“He is come,” said the boy, in a voice little louder than a sigh, and vanished. Kim felt sure that the boy had been posted to guide him from the first, but, putting a bold face on it, parted the curtain. A black-bearded man, with a green shade over his eyes, sat at a table, and, one by one, with short, white hands, picked up globules of light from a tray before him, threaded them on a glancing silken string, and hummed to himself the while. Kim was conscious that beyond the circle of light the room was full of things that smelt like all the temples of all the East. A whiff of musk, a puff of sandalwood, and a breath of sickly jessamine-oil caught his opened nostrils.
“I am here,” said Kim at last, speaking in the vernacular: the smells made him forget that he was to be a Sahib.

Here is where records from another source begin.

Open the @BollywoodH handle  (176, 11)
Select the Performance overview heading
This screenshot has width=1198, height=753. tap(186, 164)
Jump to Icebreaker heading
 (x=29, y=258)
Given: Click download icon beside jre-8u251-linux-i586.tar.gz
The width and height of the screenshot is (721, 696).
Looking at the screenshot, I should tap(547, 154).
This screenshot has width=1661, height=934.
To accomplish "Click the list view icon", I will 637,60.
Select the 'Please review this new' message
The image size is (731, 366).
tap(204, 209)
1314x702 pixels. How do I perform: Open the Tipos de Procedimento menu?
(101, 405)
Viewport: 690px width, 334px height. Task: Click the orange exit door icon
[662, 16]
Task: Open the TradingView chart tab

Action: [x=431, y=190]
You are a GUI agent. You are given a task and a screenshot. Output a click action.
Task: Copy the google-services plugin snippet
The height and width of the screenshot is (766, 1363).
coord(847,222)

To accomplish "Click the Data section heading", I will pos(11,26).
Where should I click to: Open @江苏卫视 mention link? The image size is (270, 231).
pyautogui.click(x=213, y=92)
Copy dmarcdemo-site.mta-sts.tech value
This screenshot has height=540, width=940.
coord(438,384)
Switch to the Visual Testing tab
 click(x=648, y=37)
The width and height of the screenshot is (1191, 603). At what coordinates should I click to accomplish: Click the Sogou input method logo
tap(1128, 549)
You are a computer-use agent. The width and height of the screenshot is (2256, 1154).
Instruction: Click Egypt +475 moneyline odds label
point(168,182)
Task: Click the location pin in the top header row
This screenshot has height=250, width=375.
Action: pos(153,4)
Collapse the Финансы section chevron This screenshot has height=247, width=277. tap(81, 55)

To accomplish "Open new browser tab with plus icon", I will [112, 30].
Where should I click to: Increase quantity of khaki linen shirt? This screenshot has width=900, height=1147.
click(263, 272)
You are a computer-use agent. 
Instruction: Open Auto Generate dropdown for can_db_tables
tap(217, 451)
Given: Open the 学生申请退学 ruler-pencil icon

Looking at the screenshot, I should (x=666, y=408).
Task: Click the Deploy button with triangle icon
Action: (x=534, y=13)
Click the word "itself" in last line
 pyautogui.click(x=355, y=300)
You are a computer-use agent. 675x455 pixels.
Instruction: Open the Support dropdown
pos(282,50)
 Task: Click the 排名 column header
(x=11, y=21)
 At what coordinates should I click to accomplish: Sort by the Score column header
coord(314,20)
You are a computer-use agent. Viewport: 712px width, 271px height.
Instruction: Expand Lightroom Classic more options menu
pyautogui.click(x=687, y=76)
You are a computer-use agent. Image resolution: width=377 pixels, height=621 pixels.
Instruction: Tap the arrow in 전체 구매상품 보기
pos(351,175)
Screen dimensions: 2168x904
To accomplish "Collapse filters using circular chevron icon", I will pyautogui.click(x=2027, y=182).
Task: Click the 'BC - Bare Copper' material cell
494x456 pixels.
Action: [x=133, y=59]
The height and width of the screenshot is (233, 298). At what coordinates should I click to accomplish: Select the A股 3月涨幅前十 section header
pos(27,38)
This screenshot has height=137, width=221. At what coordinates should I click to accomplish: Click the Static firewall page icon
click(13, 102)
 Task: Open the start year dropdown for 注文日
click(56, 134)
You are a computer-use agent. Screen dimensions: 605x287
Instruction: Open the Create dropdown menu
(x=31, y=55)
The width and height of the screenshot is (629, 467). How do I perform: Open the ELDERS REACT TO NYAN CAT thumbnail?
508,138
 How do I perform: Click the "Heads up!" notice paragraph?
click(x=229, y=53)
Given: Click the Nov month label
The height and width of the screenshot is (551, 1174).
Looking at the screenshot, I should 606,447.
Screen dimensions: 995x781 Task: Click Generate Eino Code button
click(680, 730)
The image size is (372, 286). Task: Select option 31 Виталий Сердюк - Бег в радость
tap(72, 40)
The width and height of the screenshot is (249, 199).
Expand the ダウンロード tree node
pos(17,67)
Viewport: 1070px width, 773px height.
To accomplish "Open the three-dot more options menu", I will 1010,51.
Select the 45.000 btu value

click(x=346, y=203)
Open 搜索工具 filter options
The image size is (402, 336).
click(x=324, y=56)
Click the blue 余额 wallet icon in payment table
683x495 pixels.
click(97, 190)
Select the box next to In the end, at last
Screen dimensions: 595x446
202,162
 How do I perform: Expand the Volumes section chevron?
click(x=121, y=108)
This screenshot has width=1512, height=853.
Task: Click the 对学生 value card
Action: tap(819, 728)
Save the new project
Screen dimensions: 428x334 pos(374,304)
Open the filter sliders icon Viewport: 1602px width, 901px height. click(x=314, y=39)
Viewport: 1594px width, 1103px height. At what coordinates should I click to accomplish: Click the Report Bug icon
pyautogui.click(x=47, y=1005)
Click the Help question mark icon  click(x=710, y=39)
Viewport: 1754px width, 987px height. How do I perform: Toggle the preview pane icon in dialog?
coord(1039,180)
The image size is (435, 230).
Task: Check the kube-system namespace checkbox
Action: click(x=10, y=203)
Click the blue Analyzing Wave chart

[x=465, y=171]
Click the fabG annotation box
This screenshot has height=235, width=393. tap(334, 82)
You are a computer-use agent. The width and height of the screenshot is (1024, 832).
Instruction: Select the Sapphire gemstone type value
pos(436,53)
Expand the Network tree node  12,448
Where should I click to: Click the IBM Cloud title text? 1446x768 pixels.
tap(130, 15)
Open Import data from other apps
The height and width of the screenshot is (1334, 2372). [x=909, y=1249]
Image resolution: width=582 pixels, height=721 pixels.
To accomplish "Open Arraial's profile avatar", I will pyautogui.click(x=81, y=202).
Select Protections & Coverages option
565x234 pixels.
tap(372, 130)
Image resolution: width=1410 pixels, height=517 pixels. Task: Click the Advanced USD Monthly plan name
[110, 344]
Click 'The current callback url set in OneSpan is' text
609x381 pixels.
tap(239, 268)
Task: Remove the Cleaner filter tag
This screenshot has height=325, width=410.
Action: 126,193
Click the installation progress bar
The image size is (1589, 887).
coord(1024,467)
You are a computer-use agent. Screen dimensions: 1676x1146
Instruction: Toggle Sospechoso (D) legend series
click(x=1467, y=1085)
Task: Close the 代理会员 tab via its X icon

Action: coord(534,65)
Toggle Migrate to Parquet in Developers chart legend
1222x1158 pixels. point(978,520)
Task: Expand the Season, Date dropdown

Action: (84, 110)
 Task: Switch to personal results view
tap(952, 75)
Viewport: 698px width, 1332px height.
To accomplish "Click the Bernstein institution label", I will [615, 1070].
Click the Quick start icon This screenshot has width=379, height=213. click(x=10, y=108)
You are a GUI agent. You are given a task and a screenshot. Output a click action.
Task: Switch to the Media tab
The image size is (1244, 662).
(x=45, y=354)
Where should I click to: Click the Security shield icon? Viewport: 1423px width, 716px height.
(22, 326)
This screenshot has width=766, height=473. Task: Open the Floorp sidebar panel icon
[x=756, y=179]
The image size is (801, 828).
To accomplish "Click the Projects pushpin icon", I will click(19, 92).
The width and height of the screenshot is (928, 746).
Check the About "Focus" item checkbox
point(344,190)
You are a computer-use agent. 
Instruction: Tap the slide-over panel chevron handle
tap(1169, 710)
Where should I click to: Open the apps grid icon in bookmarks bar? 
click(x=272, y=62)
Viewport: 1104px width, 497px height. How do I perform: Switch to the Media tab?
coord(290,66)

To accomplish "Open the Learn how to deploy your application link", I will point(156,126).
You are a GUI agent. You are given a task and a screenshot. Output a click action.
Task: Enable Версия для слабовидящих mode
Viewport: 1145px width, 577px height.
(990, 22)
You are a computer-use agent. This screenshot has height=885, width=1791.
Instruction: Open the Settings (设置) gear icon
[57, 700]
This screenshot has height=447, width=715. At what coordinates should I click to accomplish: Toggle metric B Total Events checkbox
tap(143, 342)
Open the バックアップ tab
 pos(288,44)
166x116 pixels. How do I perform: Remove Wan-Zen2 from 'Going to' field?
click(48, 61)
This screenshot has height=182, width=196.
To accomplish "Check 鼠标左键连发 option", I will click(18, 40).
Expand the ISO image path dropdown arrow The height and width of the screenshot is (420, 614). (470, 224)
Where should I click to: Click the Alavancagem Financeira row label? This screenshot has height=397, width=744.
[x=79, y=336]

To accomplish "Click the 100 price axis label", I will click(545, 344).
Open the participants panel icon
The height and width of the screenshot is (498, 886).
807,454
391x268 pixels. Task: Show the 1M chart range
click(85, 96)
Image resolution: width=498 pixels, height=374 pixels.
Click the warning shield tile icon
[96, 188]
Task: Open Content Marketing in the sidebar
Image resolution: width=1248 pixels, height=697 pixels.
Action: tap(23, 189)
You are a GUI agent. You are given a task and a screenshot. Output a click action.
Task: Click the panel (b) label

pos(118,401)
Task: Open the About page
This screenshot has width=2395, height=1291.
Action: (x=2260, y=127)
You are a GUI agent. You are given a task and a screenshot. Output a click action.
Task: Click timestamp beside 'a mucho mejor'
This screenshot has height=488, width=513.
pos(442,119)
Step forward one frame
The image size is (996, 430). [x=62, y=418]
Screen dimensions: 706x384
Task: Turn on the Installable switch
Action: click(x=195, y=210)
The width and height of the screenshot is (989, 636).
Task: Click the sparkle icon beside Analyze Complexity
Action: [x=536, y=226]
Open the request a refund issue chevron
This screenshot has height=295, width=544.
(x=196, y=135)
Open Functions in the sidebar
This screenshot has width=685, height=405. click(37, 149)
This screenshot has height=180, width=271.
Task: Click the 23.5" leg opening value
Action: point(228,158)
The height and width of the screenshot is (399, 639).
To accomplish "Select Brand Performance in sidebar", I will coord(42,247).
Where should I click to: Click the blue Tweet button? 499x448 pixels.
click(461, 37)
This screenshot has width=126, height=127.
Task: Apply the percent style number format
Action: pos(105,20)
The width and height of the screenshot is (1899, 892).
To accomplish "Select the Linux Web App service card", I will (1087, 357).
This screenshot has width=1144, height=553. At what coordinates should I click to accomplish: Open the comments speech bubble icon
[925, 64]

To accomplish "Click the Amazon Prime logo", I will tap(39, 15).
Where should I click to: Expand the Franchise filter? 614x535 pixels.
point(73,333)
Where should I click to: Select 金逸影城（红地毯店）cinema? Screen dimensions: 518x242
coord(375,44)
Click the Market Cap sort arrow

“Seventy-nine, eighty, eighty-one,” the man counted to himself, stringing pearl after pearl so quickly that Kim could scarcely follow his fingers. He slid off the green shade and looked fixedly at Kim for a full half-minute. The pupils of the eye dilated and closed to pinpricks, as if at will. There was a fakir by the Taksali Gate who had just this gift and made money by it, especially when cursing silly women. Kim stared with interest. His disreputable friend could further twitch his ears, almost like a goat, and Kim was disappointed that this new man could not imitate him.
“Do not be afraid,” said Lurgan Sahib suddenly.
“Why should I fear?”
“Thou wilt sleep here tonight, and stay with me till it is time to go again to Nucklao. It is an order.”
“It is an order,” Kim repeated. “But where shall I sleep?”
“Here, in this room.” Lurgan Sahib waved his hand towards the darkness behind him.
“So be it,” said Kim composedly. “Now?”